**Task statement**
The response must hold only the lines from the line containing "WordPress. (762, 2063)" through the end of the listing, exactly as written.

**Data listing**
□ □ □ □ □ □ □

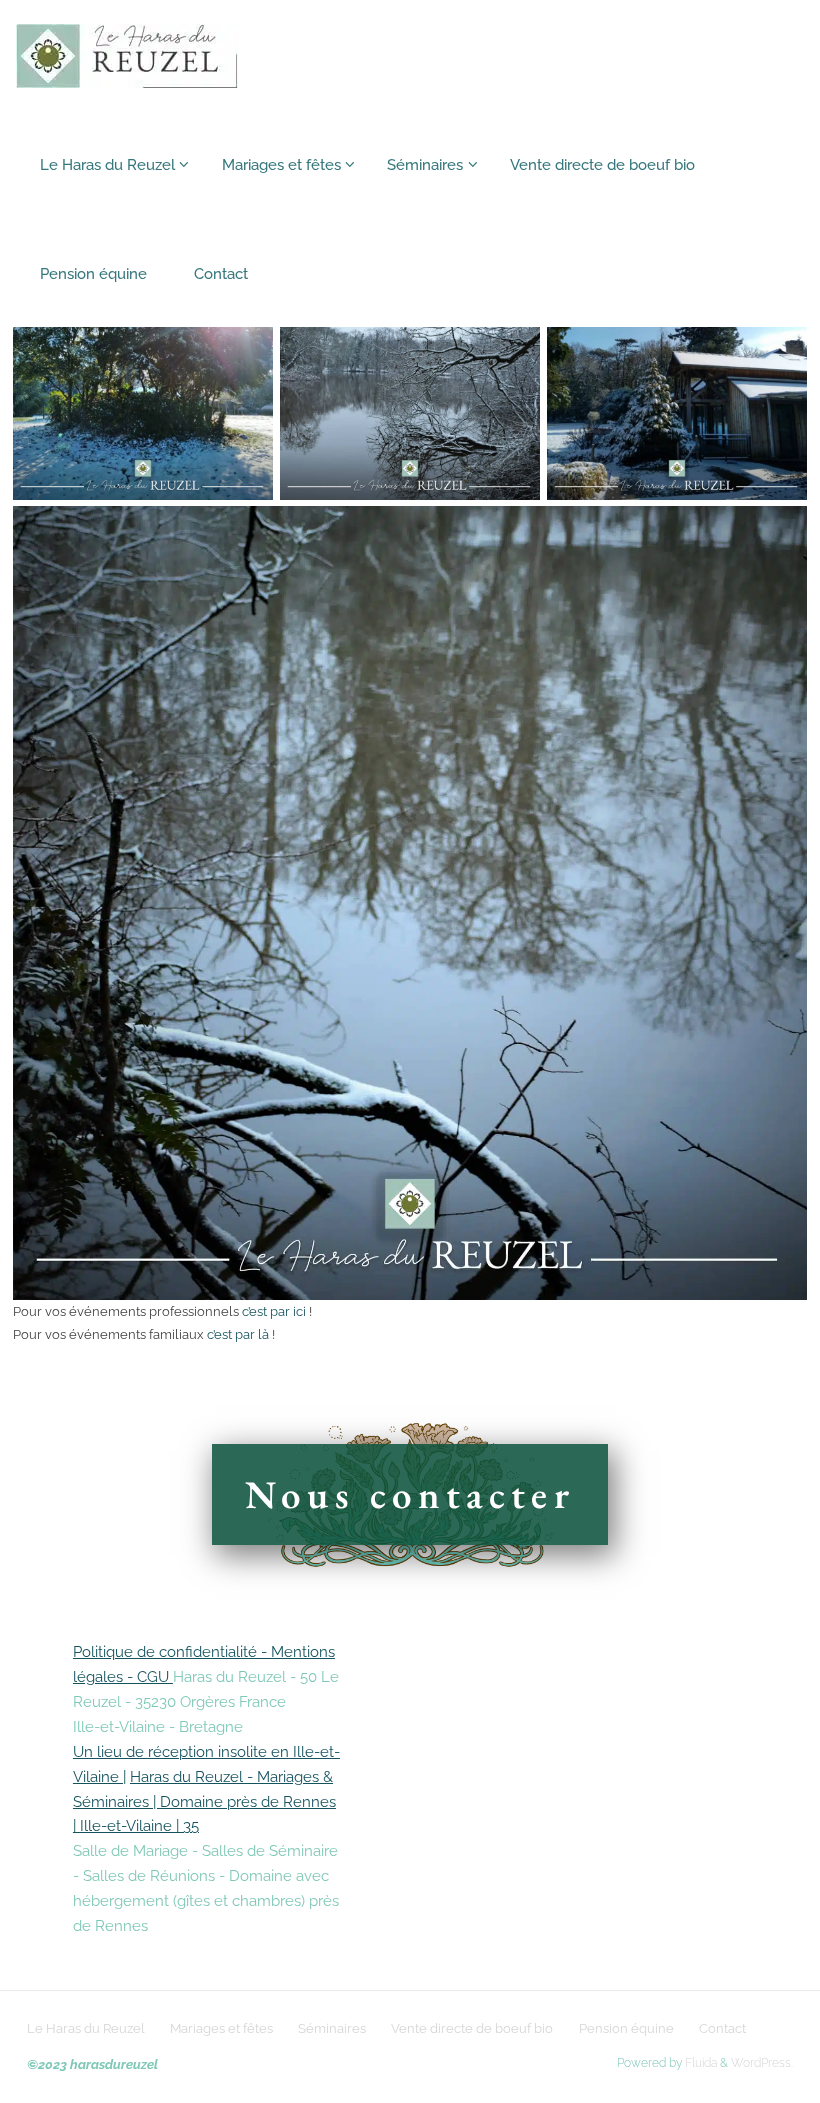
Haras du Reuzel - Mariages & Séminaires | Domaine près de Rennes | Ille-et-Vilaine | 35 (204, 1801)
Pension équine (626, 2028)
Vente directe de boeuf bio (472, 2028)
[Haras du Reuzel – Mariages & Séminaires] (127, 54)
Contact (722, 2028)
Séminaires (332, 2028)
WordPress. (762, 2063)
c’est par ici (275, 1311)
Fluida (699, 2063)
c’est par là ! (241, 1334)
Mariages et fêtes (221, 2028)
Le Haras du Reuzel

□ □ □ □ □ □ □

**Result**
WordPress. (762, 2063)
c’est par ici (275, 1311)
Fluida (699, 2063)
c’est par là ! (241, 1334)
Mariages et fêtes (221, 2028)
Le Haras du Reuzel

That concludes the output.